A screenshot of googleapis.com taken on Wednesday by Matt Bennett, MD of web host Brit-Net
(WEB HOST INDUSTRY REVIEW) — Hundreds of thousands of sites were mislabeled as phishing sites on Wednesday after OpenDNS blocked googleapis.com, a developer resource site for scripts and apps, according to several reports.
Visitors to websites that used Google-hosted jQuery or MooTools saw either a “phishing site blocked” message or a 404 error, according to a report by the Register.
In a post on Geeky Scribbles, web host Brit-Net managing director Matt Bennett said an issue surrounding the SSL on googleapis may have caused the conflict. He offered directions to move over to Microsoft’s DNS with a fallback to googleapis.com. The outage apparently lasted around three hours.

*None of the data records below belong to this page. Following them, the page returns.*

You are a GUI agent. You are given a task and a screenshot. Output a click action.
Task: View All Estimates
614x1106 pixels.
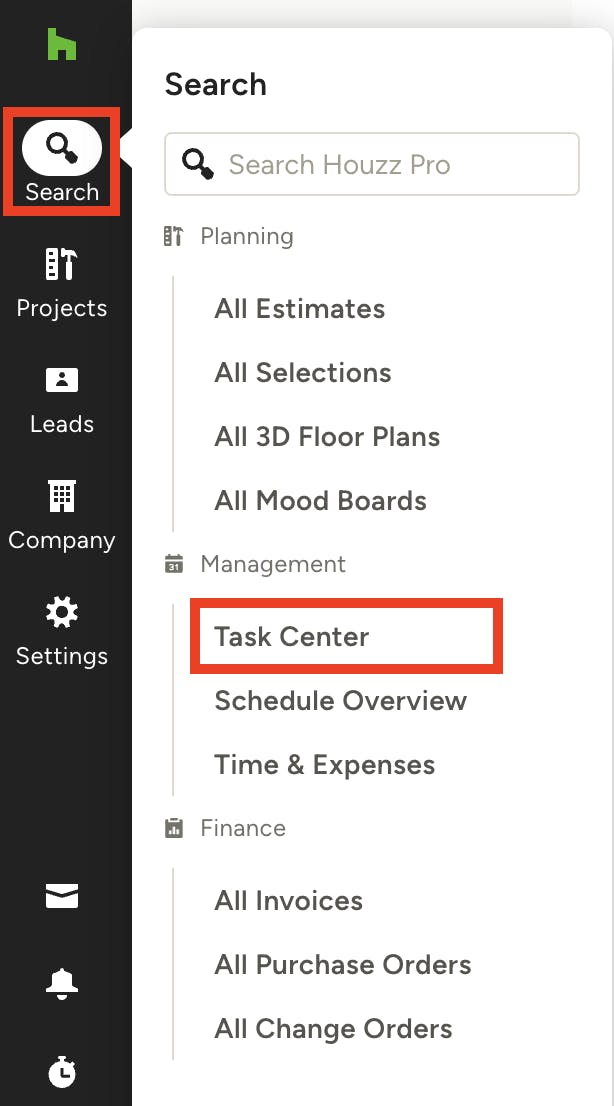(299, 309)
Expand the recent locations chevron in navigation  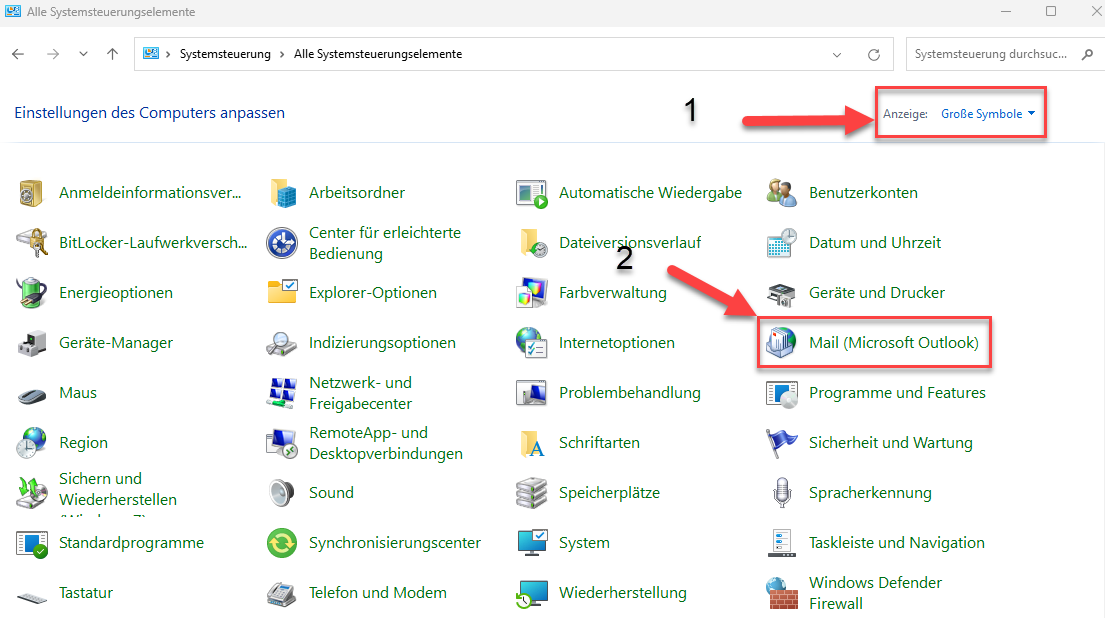click(83, 54)
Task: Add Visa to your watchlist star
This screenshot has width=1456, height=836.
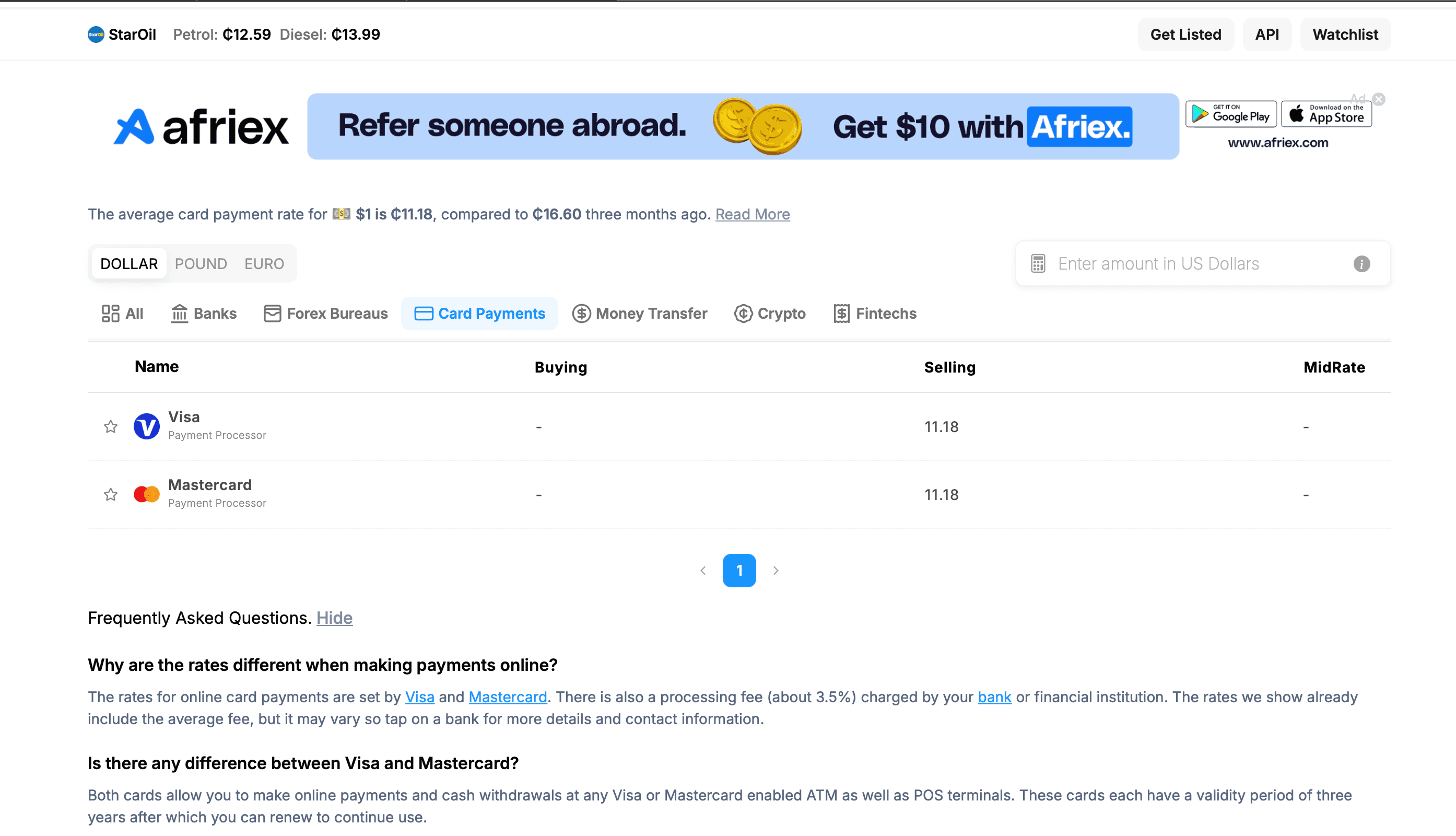Action: coord(110,426)
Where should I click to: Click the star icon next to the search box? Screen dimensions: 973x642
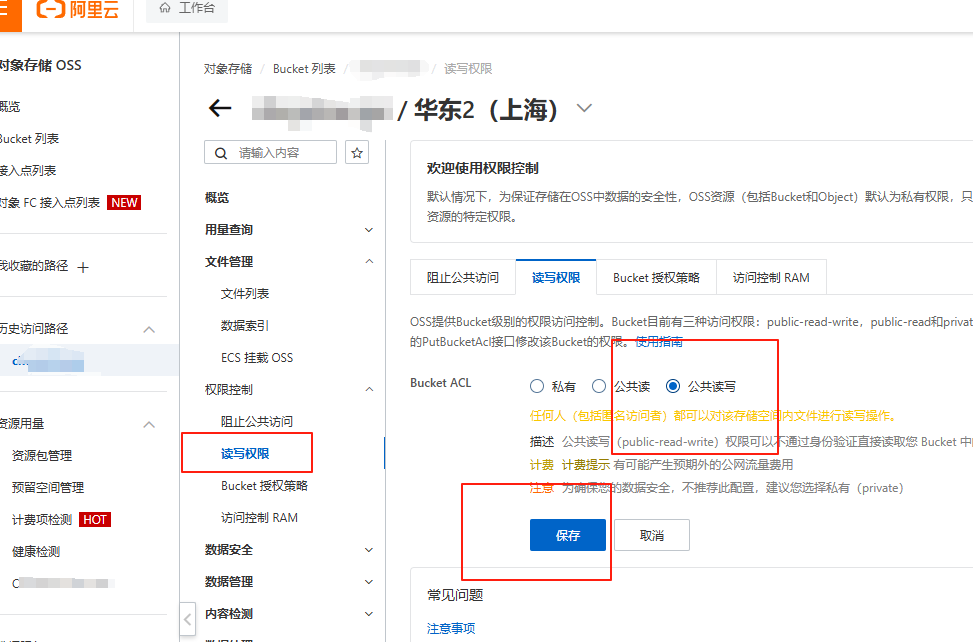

OpenDNS forum member awebber said this is the first time he had found OpenDNS to be a problem.
“Never considered disabling OpenDNS until today. Especially worrying as our site uses Google CDN and if our users IT teams use OpenDNS our sites won’t work at all,” the post said.
OpenDNS, in the same forum thread, claims that it de-listed the domain on its servers and would investigate why it was listed in the first place. Daniel Gifford, support manager at OpenDNS, instructed users to clear their cache and flush their resolver.
In December 2011, OpenDNS announced the preview of its DNSCrypt, a new technology that improves both the security and privacy of Internet users in wifi hotspots.